Case Study: US Xpress deploys hybrid big data with Informatica
US Xpress is using a suite of data tools and integration products from Informatica to boost its fleet management
US Xpress is using a suite of data tools and integration products from Informatica to provide the business with greater insight on its fleet of lorries and drivers. Cliff Saran speaks to chief technology officer, Tim Leonard, about the role of big data.
The company is using several Informatica tools including IDQ for data quality; PowerExchange, which talks to its AS/400 systems; and CPE for real-time data monitoring, among others. These are part of a project to put information management at the heart of the company's IT, which began three years ago.

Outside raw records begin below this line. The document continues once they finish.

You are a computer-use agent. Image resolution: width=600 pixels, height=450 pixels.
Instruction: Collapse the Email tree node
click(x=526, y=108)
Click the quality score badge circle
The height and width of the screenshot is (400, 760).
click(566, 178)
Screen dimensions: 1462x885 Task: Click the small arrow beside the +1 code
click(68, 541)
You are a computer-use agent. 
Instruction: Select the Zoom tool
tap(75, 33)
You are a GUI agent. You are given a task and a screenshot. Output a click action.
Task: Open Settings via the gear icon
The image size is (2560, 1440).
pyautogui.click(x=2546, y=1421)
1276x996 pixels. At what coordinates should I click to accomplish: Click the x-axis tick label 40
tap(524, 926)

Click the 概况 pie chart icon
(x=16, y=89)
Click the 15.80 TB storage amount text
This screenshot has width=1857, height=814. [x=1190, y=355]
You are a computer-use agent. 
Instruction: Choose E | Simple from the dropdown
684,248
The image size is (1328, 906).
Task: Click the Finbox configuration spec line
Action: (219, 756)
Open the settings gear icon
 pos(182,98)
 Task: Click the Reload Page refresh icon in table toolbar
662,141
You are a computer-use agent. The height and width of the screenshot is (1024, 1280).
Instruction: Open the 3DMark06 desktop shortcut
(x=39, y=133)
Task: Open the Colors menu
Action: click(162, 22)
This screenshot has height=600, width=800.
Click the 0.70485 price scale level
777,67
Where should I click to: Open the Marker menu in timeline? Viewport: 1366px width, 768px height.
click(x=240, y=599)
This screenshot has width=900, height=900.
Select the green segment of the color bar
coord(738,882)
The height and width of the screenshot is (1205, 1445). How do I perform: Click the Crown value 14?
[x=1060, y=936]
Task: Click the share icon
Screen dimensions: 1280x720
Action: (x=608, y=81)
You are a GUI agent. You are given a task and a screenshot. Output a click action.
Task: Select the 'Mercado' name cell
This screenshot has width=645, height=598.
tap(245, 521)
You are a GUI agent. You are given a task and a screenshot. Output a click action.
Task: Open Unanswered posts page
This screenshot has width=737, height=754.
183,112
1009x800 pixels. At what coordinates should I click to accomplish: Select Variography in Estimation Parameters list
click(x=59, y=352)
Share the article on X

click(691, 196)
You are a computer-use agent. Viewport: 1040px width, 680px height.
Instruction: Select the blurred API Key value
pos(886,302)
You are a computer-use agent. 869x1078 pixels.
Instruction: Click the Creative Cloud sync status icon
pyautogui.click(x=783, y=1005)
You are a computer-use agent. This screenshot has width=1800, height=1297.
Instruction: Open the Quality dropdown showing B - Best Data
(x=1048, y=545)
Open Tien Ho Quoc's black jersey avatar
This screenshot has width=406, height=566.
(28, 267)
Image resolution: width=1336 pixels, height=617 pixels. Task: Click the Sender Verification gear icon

Tim Leonard, chief technology officer and vice-president at US Xpress, explained: “We replaced 90 mainframe screens with three operation detail screens, so when a fleet manager comes in, he has one location to go through and has all the data at his fingertips.”
Leonard spent a number of years at Dell. He says there are analogies between working in logistics and the PC manufacturer, but US Xpress uses deeper data analytics. "Dell ships 1,000s of PCs, while we have 1,000s of packages to deliver."
In this podcast, Tim, Leonard, CTO at US Xpress, explains how the company processes and analyses big data to optimise fleet usage, reduce idle time and fuel consumption and save millions a year as a result.
When an order is dispatched, it is tracked using an in-cab system installed on a DriverTech tablet. US Xpress constantly connects to the devices to monitor progress of the lorry. Leonard said the video camera on the device could be used to check if the driver is nodding off. There is also a speech recognition capability, which is more intuitive and easier to use for the driver, compared to the tablet's touch UI. "We never lose track of freight, and we can see how much time is left the on the driver's shift."
All the data collected from the DriverTech system is analysed in real time at the US Xpress operations centre. Leonard said: "The key asset for us is the truck, and we want to keep it running." This is achieved by using geospatial data, integrated with driver data and truck telematics. By using this information, he said operations can mimimise delays and ensure trucks are not left waiting when they arrive at a depot for maintenance.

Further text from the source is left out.